• Supplied information

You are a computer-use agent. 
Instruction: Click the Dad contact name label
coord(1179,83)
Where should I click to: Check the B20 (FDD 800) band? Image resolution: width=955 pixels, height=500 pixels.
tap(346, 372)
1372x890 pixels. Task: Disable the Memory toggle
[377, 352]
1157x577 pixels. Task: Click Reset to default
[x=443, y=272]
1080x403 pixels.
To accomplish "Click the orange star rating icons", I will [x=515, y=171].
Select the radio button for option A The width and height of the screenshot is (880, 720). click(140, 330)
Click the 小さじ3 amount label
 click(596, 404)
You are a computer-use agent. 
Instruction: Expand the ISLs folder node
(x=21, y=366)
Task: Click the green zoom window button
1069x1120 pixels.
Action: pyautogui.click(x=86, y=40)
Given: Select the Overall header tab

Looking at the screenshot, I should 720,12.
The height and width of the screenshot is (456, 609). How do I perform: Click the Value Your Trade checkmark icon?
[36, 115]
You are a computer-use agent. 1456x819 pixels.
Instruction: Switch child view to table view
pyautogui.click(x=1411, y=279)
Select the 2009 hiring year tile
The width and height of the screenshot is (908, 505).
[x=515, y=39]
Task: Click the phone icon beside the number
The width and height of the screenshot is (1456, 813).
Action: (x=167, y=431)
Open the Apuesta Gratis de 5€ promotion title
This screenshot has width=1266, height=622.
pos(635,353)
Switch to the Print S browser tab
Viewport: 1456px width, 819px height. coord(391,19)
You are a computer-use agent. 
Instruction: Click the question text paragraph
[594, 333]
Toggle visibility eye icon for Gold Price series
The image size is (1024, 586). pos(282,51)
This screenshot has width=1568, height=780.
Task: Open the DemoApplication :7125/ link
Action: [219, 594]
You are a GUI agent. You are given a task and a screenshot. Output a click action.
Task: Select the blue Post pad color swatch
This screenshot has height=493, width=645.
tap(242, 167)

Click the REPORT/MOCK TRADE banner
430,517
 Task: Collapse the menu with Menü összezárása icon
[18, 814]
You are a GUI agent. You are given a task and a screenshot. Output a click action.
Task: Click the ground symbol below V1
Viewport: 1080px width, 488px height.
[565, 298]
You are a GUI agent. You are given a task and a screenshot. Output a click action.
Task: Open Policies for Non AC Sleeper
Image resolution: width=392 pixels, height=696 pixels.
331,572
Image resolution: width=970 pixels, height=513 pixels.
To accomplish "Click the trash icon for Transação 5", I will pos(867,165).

• Task description
Copy out every line above that has the word "Viewport" in it.

• Completed exercise
Viewport: 1456px width, 819px height. coord(391,19)
Viewport: 1080px width, 488px height.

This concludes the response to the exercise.